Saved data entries
*** Block opens ***

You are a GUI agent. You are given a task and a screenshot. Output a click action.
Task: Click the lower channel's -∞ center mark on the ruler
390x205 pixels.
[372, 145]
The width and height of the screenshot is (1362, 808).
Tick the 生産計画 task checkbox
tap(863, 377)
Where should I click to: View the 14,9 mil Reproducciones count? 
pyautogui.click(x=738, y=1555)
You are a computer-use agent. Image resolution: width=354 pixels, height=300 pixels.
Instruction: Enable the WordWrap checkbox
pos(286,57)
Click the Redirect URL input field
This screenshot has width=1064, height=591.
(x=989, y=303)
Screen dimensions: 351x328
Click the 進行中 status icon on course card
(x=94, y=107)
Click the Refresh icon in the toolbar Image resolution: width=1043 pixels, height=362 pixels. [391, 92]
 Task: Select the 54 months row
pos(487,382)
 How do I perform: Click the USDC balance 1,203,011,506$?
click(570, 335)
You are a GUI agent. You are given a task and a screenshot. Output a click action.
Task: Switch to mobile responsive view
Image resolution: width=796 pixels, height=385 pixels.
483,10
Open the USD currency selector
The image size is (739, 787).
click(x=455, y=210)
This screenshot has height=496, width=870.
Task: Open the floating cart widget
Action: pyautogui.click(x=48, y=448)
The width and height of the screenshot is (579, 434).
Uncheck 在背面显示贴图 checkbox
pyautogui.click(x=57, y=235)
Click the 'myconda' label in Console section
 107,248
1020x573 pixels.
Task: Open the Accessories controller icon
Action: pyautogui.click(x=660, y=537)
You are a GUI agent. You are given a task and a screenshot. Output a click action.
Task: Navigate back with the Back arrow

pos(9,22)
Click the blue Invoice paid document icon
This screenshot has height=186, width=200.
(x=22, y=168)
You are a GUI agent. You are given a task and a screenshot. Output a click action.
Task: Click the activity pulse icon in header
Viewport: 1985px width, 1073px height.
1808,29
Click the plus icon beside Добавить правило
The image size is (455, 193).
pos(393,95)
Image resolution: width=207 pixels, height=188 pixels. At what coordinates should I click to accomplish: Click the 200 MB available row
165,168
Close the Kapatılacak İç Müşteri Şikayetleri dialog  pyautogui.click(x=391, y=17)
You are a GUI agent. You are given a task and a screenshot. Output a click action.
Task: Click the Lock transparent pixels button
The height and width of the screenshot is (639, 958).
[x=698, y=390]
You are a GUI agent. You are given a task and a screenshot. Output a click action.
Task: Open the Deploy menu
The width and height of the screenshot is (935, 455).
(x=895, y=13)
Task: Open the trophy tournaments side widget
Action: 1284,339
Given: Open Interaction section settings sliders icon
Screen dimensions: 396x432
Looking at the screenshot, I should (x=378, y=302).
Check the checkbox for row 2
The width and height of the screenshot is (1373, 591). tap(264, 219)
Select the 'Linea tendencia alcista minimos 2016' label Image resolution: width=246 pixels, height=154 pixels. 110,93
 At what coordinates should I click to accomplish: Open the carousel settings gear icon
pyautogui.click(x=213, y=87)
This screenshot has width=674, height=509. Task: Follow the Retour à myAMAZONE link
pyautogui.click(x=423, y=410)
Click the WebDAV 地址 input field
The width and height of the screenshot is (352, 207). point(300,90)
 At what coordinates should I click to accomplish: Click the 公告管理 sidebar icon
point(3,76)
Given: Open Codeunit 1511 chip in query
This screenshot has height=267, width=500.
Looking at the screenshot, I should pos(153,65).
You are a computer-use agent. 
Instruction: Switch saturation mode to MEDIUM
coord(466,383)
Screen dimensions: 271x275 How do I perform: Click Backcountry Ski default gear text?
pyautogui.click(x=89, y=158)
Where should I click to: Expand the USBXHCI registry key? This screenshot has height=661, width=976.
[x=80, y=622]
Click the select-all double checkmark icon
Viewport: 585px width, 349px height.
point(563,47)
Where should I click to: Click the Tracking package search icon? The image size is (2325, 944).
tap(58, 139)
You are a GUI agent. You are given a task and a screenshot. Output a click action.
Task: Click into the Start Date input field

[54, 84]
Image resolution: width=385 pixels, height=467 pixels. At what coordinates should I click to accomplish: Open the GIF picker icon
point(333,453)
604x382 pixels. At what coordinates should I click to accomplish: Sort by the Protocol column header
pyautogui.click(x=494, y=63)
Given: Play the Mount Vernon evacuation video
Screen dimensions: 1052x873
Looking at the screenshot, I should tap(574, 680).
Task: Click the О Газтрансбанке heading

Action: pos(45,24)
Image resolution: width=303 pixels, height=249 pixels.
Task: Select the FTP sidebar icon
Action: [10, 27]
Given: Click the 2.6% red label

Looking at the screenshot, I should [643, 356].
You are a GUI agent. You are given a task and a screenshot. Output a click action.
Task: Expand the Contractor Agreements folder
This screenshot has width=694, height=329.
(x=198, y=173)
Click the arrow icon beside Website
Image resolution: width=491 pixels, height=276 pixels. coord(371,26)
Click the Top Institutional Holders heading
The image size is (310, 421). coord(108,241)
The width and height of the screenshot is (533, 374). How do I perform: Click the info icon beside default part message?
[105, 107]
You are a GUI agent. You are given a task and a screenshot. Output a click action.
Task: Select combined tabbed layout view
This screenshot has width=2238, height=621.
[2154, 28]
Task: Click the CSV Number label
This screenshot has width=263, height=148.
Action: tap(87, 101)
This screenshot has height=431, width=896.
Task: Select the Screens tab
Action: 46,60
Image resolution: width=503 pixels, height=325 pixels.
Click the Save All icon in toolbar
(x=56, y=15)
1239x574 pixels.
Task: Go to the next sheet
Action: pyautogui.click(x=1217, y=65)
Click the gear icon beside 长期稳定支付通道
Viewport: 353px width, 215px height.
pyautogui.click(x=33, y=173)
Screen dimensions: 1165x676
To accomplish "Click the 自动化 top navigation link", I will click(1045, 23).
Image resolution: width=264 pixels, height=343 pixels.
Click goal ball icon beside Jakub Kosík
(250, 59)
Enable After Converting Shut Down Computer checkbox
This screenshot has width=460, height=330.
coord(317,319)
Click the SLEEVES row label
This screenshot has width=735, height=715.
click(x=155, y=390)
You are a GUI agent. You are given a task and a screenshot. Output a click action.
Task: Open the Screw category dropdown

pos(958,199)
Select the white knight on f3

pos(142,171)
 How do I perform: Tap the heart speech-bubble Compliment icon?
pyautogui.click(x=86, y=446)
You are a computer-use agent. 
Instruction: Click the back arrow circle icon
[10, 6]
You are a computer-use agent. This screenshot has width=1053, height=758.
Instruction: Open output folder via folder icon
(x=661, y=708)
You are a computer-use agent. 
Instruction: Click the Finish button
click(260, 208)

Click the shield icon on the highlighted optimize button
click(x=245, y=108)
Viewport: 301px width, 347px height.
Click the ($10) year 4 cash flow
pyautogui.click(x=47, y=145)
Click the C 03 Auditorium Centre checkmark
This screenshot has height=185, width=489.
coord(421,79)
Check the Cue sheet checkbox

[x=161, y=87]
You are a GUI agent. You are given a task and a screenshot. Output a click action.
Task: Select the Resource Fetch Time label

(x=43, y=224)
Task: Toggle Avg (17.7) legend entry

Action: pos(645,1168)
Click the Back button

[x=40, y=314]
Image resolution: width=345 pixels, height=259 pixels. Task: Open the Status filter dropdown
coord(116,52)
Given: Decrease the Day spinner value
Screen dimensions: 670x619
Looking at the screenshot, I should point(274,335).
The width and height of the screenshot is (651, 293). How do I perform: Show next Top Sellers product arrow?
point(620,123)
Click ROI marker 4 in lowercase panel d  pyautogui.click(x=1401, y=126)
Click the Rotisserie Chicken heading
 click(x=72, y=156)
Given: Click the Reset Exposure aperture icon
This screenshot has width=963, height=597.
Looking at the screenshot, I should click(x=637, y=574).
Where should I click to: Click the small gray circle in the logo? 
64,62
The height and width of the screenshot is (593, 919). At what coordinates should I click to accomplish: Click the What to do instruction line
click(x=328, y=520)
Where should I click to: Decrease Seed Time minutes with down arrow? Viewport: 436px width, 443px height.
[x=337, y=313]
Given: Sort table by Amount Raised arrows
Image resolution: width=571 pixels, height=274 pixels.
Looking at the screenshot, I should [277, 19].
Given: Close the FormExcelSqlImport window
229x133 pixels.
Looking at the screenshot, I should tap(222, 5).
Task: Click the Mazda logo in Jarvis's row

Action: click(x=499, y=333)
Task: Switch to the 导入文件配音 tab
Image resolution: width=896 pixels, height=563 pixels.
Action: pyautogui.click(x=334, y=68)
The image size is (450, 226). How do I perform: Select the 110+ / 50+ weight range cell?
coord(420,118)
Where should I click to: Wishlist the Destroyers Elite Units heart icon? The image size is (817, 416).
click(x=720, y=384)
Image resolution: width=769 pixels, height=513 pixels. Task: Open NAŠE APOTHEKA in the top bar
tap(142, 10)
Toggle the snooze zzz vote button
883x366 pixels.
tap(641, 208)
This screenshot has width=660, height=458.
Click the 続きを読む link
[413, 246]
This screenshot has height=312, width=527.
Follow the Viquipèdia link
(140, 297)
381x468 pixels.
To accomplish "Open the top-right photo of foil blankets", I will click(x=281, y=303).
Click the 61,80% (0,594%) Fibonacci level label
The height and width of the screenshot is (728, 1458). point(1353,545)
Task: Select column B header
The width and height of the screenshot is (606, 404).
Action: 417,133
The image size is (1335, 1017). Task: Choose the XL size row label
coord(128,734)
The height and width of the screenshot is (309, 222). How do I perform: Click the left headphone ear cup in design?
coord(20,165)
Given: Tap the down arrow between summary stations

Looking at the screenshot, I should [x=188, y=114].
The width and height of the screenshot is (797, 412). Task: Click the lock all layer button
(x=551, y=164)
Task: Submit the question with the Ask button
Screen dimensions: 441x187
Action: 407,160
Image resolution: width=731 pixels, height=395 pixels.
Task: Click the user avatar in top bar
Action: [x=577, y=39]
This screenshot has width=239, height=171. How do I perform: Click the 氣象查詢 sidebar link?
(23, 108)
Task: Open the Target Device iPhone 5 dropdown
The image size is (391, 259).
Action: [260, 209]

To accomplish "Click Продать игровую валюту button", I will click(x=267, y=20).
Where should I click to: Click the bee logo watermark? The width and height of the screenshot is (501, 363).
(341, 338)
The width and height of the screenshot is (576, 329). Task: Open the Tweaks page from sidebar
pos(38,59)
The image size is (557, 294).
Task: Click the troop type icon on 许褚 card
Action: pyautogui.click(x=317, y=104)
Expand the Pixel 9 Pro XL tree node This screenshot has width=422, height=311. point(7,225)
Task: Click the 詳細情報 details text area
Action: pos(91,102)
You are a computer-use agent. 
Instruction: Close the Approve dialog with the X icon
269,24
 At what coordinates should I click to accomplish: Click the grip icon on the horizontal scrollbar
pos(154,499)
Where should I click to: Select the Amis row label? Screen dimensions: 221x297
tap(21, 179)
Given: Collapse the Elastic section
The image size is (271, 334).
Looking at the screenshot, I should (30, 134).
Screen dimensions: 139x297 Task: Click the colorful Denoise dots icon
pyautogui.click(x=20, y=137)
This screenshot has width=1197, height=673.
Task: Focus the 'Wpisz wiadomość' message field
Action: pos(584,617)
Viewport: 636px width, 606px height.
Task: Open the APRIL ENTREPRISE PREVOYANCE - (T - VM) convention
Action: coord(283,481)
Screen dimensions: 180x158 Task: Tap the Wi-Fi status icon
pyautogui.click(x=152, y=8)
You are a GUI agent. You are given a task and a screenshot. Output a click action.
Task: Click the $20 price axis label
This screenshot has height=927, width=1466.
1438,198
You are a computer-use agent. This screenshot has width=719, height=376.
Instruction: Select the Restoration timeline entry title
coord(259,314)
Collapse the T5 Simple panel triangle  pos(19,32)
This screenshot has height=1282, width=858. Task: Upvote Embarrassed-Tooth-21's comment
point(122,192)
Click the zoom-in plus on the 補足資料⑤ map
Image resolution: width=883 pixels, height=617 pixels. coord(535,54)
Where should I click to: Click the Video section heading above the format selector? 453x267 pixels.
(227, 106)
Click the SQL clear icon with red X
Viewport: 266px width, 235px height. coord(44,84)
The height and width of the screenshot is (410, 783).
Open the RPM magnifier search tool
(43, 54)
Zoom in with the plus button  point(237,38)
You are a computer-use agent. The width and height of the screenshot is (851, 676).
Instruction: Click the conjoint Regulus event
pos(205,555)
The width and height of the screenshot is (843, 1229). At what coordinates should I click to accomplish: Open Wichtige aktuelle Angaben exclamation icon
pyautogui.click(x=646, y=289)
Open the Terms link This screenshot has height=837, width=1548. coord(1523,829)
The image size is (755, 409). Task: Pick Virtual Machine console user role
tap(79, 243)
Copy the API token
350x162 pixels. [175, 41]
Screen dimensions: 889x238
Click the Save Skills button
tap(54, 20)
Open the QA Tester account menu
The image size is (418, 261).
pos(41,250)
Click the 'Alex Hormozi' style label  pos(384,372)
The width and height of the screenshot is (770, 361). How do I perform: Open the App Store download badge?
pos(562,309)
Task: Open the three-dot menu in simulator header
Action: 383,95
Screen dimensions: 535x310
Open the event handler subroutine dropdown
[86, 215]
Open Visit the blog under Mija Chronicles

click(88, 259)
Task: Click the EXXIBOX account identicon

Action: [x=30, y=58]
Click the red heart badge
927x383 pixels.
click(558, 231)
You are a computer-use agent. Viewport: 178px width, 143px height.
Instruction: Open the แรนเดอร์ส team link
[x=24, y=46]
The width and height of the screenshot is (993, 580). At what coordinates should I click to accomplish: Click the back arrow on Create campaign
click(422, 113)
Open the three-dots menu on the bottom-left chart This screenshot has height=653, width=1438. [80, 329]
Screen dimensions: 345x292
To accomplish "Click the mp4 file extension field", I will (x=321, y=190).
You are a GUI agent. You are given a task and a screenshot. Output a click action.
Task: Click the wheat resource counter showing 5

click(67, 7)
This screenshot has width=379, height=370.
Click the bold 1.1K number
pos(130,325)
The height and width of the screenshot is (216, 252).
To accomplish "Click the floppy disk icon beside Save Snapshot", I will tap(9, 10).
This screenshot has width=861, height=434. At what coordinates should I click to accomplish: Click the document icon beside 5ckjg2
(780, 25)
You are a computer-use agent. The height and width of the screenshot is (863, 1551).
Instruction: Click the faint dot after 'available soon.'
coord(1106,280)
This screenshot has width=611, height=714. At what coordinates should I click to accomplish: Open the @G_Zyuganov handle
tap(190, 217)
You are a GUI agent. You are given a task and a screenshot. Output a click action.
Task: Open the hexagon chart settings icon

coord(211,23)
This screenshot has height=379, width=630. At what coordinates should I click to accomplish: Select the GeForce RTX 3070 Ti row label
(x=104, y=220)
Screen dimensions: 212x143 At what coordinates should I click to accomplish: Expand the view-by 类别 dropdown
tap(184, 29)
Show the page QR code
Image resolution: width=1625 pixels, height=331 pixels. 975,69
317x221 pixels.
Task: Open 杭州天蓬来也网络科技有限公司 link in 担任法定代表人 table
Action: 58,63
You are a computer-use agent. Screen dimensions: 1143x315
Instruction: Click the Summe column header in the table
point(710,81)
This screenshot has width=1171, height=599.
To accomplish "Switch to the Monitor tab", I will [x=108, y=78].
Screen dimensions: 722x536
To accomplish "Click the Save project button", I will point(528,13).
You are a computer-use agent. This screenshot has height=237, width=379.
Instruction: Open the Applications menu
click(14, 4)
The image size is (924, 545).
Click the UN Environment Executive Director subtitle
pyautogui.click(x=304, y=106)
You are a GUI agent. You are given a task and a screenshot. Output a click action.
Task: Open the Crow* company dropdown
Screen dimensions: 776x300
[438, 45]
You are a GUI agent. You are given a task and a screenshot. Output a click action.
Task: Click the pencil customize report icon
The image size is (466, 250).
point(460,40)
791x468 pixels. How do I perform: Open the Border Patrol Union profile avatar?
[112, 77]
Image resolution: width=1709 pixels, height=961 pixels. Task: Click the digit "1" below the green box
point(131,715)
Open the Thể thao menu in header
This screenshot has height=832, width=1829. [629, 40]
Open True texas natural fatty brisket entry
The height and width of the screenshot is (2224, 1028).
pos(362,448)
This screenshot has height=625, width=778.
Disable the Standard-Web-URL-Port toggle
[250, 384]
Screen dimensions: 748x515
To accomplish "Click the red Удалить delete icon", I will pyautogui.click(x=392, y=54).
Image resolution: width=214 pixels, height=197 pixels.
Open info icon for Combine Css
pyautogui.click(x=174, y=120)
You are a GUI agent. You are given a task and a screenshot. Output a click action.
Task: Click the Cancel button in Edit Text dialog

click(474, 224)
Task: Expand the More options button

*** Block closes ***

Your goal
Look above for the line holding "Viewport: 353px width, 215px height.". Print it and every line after it, exactly, through the line holding "Given: Click the Reset Exposure aperture icon".

Answer area
Viewport: 353px width, 215px height.
pyautogui.click(x=33, y=173)
Screen dimensions: 1165x676
To accomplish "Click the 自动化 top navigation link", I will click(1045, 23).
Image resolution: width=264 pixels, height=343 pixels.
Click goal ball icon beside Jakub Kosík
(250, 59)
Enable After Converting Shut Down Computer checkbox
This screenshot has width=460, height=330.
coord(317,319)
Click the SLEEVES row label
This screenshot has width=735, height=715.
click(x=155, y=390)
You are a GUI agent. You are given a task and a screenshot. Output a click action.
Task: Open the Screw category dropdown

pos(958,199)
Select the white knight on f3

pos(142,171)
 How do I perform: Tap the heart speech-bubble Compliment icon?
pyautogui.click(x=86, y=446)
You are a computer-use agent. 
Instruction: Click the back arrow circle icon
[10, 6]
You are a computer-use agent. This screenshot has width=1053, height=758.
Instruction: Open output folder via folder icon
(x=661, y=708)
You are a computer-use agent. 
Instruction: Click the Finish button
click(260, 208)

Click the shield icon on the highlighted optimize button
click(x=245, y=108)
Viewport: 301px width, 347px height.
Click the ($10) year 4 cash flow
pyautogui.click(x=47, y=145)
Click the C 03 Auditorium Centre checkmark
This screenshot has height=185, width=489.
coord(421,79)
Check the Cue sheet checkbox

[x=161, y=87]
You are a GUI agent. You are given a task and a screenshot. Output a click action.
Task: Select the Resource Fetch Time label

(x=43, y=224)
Task: Toggle Avg (17.7) legend entry

Action: pos(645,1168)
Click the Back button

[x=40, y=314]
Image resolution: width=345 pixels, height=259 pixels. Task: Open the Status filter dropdown
coord(116,52)
Given: Decrease the Day spinner value
Screen dimensions: 670x619
Looking at the screenshot, I should point(274,335).
The width and height of the screenshot is (651, 293). How do I perform: Show next Top Sellers product arrow?
point(620,123)
Click ROI marker 4 in lowercase panel d  pyautogui.click(x=1401, y=126)
Click the Rotisserie Chicken heading
 click(x=72, y=156)
Given: Click the Reset Exposure aperture icon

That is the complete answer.